DX(デジタルトランスフォーメーション)支援に向け SAP S/4HANA®を活用して トラスコ中山の基幹システムを刷新

日本アイ・ビー・エム株式会社(本社:東京都中央区、代表取締役社長:山口 明夫、以下 日本IBM)、SAPジャパン株式会社(本社:東京都千代田区、代表取締役社長:福田 譲、以下SAPジャパン)、株式会社野村総合研究所(本社:東京都千代田区、代表取締役会長兼社長:此本 臣吾、以下NRI)は、機械工具卸売商社のトラスコ中山株式会社(東京本社:東京都港区、代表取締役社長:中山 哲也、以下トラスコ中山)の基幹システムをリニューアルしました。

新基幹システム「パラダイス3」は、SAPジャパンの最新ERPであるSAP S/4HANA®(エスエーピー・エスフォーハナ)を採用し、日本IBMがプロジェクトを推進しました。またNRIは、営業・物流業務を支援するSAP HANA®を活用したリアルタイム情報基盤(SORA2)を機能拡張しました。この新基幹システムによって、トラスコ中山はデジタル技術を活用した業務革新(DX:デジタルトランスフォーメーション)を推進します。

■プロジェクト実現までの流れ
トラスコ中山は、従来のシステムがサポート期限を迎える事を機に、基幹システムと情報分析システムのリニューアルを2017年12月に計画しました。この計画の中で、システムの単純な入替だけでなく、お客様の利便性向上と事業成長に向けたサービス強化を目指して、業務改革プロジェクトも並行して進めることを決定しました。

しかし、新しい技術への取り組みと、業務改革を同時に進めることは多くのリスクが伴い、計画通りに進まない可能性があったため、日本IBM、SAPジャパン、NRIを主体としたチームを作り、4社でプロジェクトを推進しました。

■プロジェクト課題と各社のソリューション
日本IBMはプライムパートナーとして、コンサルティングから、要件定義、システム構築まで一貫して支援し、グローバルや国内で培ってきたコンサルタントの知見、プロジェクトマネジメントの実績、技術検証のスキルを生かして高品質なシステムの構築を支援しました。具体的には、「IBM Impact Assessment for SAP S/4HANA」 を活用して影響分析、計画立案の精緻化を実施しました。基幹システムおよび分析システムについては、それぞれSAP S/4HANAとSAP® BW/4HANA®へ最新化を行い、次世代に対応できるプラットフォームへと刷新しました。
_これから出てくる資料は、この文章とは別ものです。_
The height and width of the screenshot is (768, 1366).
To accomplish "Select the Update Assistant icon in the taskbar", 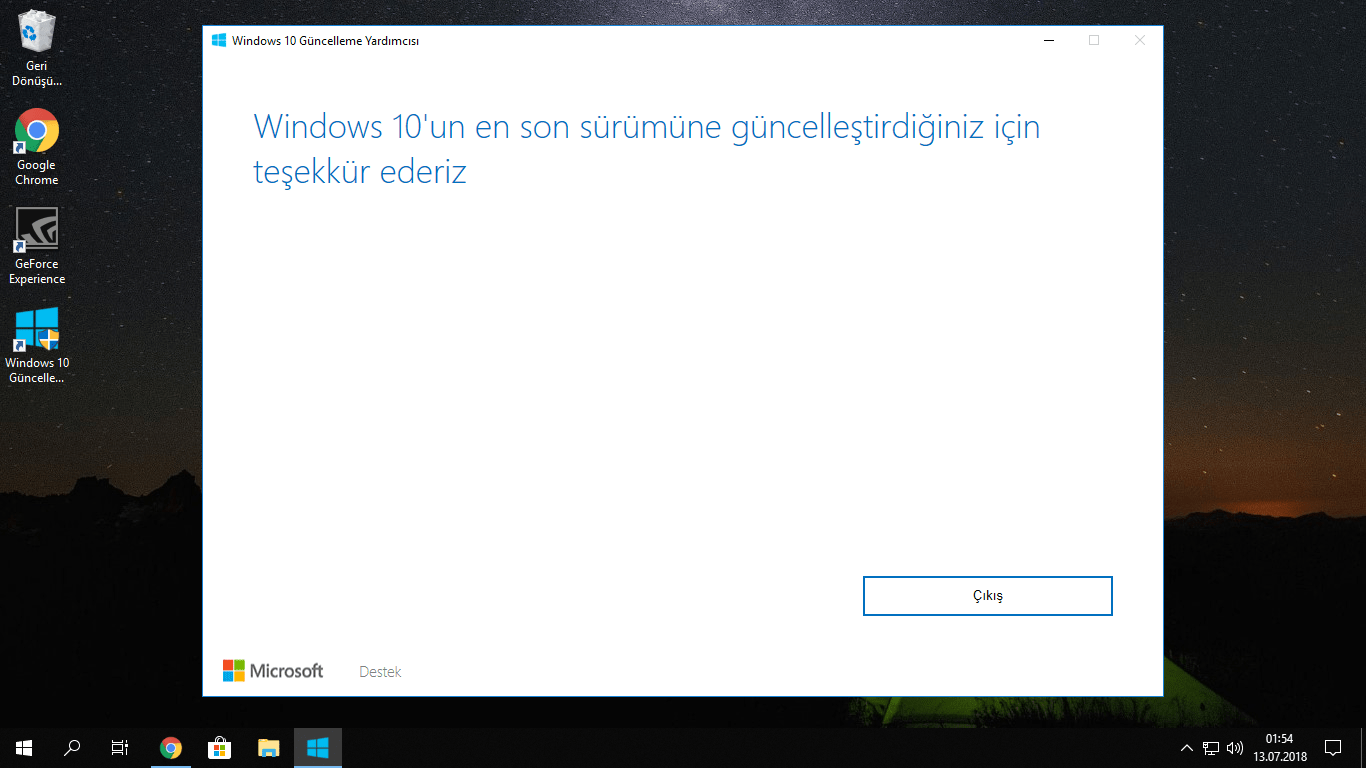I will click(318, 747).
また、SAP® Cloud Platformを活用した業務の高度化・自動化についても、クラウド開発エキスパートチームを活用しました。さらに、DXを推進するIT基盤としてSAP Cloud PlatformとIBM Cloudを連携させ、ハイブリッドクラウド・システムを構築しました。見積もりのコメント分析に自然言語処理を行うAIの「IBM Watson Natural Language Classifier」を採用し、見積もり自動化における迅速な回答を支援するために活用しました。
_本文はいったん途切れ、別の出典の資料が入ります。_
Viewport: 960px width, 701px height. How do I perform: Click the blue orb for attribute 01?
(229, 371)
SAPジャパンは、ビジネス改革実現を支える各種ソフトウェアを提供しました。中心となるERP基盤をSAP S/4HANAおよびデータウェアシステムSAP BW4/HANAにリニューアル。ソリューション拡張やAI等の先端テクノロジーを活用した新機能および社外連携機能については、インテリジェントPaaSであるSAP Cloud Platform上にて開発。さらに、営業・物流業務を支援するSAP HANAを活用したリアルタイム情報基盤(SORA)も機能拡張されました。また、サポートサービス「premium engagements」および 「カスタマーケアプログラム」、 「戦略的パートナー連携支援」 の各サービスにより、日本IBMのSAP S/4HANA導入およびSAP Cloud Platform活用開発を全面的に支援しました。
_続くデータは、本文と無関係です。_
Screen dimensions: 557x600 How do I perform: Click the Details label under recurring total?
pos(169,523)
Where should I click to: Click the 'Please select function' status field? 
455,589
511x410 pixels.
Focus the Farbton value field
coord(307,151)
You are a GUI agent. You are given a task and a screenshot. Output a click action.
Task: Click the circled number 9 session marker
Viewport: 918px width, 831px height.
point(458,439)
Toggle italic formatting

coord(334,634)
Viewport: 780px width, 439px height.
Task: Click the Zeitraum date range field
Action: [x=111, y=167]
NRIは、稼働中のリアルタイム情報基盤(SORA)の機能拡張を行い、販売実績から適正在庫数を計算するロジックの高度化や、売れ筋判定による発注データの自動連携を実現し、「SORA2」として「パラダイス3」との連携を強化しました。また、リアルタイムの価格、在庫情報を連携するAPI機能の処理能力向上と最適化により、今後の取引量増大に対応することで、社内外システムとの連携性能を強化しています。さらに、将来を見据えたDX推進として、販売店向けスマートフォンアプリ「T-Rate(トレイト)」を構築しました。「T-Rate」では販売店とのコミュニケーションをより円滑にするためのチャット、タイムライン機能のほか、GPSによる位置情報サービスを活用した配送状況と到着時刻予測機能を実装しました。